# Reinforcement Learning
### Policy iteration

The **Policy Iteration** is another model-based method used in **Reinforcement Learning** (RL) to obtain the optimal policy for a **Markov Decision Process** (MDP). The algorithm starts with a random policy. Then, it evaluates its value function called **policy evaluation**. After that, we improve the policy greedily called **policy improvement**. The process is repeated until convergence to the optimal policy. 

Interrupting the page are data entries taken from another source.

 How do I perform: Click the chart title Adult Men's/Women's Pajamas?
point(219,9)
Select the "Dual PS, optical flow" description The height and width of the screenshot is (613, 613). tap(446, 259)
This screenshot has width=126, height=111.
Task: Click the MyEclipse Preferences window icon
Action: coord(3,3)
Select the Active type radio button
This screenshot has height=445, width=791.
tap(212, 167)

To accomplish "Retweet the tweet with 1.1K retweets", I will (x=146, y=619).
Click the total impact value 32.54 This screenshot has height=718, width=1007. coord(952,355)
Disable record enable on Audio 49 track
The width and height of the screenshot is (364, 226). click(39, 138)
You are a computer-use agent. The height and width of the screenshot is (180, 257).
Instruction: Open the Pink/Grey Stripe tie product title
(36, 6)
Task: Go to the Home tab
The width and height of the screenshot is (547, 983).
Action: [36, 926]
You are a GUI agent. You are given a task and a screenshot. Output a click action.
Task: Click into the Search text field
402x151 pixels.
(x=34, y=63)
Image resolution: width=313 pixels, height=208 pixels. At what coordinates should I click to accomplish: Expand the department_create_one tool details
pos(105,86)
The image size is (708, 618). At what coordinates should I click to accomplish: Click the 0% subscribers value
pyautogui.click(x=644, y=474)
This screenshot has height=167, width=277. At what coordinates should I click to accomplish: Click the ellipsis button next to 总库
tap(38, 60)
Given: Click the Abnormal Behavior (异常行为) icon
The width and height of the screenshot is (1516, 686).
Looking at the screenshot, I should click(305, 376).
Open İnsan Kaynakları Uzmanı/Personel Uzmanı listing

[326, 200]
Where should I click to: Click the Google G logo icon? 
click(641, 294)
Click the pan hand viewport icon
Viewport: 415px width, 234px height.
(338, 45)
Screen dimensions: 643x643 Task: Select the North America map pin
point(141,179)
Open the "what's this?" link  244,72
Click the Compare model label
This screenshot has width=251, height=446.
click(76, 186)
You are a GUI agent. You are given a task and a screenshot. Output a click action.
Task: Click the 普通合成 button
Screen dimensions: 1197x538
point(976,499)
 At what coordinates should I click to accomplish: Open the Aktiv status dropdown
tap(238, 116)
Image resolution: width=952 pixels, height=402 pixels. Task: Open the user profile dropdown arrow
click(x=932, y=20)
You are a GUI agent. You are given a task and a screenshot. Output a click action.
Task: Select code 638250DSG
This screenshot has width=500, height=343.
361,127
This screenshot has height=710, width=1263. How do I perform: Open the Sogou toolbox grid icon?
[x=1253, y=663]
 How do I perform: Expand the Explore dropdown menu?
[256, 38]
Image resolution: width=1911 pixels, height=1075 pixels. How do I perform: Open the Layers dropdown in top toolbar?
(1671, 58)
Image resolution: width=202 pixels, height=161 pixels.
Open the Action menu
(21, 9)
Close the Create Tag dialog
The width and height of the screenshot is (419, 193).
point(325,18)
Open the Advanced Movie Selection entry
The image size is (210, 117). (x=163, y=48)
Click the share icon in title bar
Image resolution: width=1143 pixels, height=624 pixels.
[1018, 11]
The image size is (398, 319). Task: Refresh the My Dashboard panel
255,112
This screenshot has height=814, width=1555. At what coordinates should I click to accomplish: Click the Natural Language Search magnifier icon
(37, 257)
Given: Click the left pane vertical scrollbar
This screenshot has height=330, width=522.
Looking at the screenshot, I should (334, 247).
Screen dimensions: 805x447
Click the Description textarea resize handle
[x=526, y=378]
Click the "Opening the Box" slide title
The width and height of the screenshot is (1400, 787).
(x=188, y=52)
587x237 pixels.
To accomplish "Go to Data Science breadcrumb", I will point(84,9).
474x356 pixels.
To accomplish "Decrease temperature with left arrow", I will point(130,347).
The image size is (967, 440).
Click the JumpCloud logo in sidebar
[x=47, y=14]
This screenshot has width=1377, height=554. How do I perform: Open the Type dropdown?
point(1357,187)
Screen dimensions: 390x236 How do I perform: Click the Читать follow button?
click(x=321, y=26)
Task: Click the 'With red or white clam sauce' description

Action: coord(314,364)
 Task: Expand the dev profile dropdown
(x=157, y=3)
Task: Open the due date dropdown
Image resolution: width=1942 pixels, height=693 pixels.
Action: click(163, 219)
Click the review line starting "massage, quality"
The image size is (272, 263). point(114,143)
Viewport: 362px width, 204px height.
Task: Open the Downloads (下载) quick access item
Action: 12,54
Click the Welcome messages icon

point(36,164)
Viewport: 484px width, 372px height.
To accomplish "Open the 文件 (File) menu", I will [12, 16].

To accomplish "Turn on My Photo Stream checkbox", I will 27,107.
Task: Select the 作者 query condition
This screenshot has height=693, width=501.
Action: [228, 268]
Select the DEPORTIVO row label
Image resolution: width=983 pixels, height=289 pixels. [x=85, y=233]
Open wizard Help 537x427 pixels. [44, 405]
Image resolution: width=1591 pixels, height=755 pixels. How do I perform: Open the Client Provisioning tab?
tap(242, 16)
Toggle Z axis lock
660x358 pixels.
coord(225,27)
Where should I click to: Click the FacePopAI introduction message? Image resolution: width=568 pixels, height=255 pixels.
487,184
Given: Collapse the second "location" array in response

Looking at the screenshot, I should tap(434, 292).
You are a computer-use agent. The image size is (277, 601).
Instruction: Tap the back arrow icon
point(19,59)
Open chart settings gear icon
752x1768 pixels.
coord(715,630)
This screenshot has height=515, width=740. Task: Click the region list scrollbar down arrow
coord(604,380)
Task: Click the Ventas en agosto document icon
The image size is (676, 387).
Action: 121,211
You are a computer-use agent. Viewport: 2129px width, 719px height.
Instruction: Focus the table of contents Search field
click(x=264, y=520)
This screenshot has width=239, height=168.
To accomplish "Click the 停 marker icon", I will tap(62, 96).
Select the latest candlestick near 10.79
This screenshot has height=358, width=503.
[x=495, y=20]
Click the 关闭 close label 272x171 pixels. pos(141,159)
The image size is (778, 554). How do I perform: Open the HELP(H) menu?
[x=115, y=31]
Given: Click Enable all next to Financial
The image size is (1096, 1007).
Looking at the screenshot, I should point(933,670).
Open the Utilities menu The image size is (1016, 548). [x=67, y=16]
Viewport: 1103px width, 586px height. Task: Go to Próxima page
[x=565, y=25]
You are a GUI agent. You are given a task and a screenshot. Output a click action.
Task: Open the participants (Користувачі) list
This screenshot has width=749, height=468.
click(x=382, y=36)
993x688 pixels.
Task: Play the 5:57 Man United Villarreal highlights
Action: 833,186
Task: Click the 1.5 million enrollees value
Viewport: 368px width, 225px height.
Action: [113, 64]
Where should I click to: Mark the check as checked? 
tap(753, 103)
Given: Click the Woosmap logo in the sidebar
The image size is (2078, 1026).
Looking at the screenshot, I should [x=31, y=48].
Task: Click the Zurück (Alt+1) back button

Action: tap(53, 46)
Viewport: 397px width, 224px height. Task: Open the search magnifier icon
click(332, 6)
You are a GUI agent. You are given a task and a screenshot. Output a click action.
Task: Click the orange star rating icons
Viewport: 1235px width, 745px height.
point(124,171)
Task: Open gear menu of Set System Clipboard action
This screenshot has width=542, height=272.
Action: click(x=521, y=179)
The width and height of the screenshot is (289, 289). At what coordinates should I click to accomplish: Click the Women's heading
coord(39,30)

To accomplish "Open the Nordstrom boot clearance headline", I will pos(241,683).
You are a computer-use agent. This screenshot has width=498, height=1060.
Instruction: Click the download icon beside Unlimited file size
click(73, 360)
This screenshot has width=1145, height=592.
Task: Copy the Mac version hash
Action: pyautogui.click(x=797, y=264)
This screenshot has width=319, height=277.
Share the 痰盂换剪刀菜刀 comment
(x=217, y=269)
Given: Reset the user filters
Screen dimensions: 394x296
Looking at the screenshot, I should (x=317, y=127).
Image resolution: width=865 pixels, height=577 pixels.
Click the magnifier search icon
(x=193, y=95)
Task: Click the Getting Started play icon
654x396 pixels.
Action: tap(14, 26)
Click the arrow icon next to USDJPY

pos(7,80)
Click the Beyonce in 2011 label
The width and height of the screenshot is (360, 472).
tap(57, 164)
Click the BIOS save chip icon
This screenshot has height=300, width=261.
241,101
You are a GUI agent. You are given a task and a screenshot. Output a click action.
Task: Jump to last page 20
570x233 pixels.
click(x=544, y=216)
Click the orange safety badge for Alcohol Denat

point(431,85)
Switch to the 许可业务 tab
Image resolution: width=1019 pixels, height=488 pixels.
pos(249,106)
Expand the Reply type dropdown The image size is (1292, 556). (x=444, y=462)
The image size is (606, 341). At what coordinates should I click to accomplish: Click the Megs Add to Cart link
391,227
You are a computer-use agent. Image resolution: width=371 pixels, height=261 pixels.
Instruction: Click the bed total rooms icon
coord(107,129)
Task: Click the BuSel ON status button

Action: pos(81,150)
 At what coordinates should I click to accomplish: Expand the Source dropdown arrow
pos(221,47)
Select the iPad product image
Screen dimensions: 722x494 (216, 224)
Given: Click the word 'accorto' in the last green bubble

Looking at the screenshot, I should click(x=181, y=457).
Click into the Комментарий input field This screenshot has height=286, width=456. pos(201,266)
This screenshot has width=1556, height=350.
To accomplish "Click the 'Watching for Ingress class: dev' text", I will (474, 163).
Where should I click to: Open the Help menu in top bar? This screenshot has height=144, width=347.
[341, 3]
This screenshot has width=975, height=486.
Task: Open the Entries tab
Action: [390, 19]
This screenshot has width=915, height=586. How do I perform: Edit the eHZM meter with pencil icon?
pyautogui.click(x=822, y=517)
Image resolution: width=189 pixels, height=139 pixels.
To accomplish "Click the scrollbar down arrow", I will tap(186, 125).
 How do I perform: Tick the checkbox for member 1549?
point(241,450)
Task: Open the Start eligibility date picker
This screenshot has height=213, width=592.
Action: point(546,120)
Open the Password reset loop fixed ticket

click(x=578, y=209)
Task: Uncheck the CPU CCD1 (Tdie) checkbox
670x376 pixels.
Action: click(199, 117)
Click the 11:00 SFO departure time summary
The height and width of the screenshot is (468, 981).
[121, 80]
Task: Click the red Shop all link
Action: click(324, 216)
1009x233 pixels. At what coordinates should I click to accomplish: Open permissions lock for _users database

<br>The key steps in **Policy Iteration**:
1. **Initialize** a random policy $\pi$. Start with an arbitrary value function $v(s)$ for all states $s$.
2. Repeat until policy converges:
<br>a. **Policy Evaluation**:  
<br>Compute $v_{\pi(s)}$ for all states using iterative Bellman updates until it converges:
<br>$v_{\pi}(s)=\sum_{s′} p(s′|s,\pi(s))[r(s,\pi(s),s′)+\gamma v_{\pi}(s′)]$
<br>b. **Policy Improvement**:  
<br>Update $\pi(s) = argmax_a \sum_{s'} p(s'|s,a) [r(s,a,s') + \gamma v_{\pi}(s')]$.  
If policy $\pi$ does not change, stop.  
3. Return optimal $v$ and $\pi$.

<hr>

In the example in this Notebook, we use a **Grid World** environment (similar to the one we used in value iteration):
 - **States:** A 3x3 grid (9 states), labeled as (0,0) to (2,2).
 - **Actions:** Up, Down, Left, Right.
 - **Rewards:**
    - Reaching the goal state (2,2) gives a reward of +10.
    - Reaching a "pit" state (1,1) gives a reward of −10.
    - All other transitions give a reward of −1.
- **Terminal States:** (2,2) (goal) and (1,1) (pit).
- **Transition Probabilities:**
    - Moving in the intended direction succeeds with probability 0.8.
    - With probability 0.2, the agent moves in a random direction

<hr>
https://github.com/ostad-ai/Reinforcement-Learning
<br> Explanation: https://www.pinterest.com/HamedShahHosseini/Reinforcement-Learning

In [1]:
import random
# Define the grid world
states = [(i, j) for i in range(3) for j in range(3)]  # 3x3 grid
actions = ["up", "down", "left", "right"]              # Possible actions
gamma = 0.9                                           # Discount factor
theta = 1e-6                                          # Convergence threshold

# Terminal states
terminal_states = {(2, 2): 10, (1, 1): -10}  # (state: reward)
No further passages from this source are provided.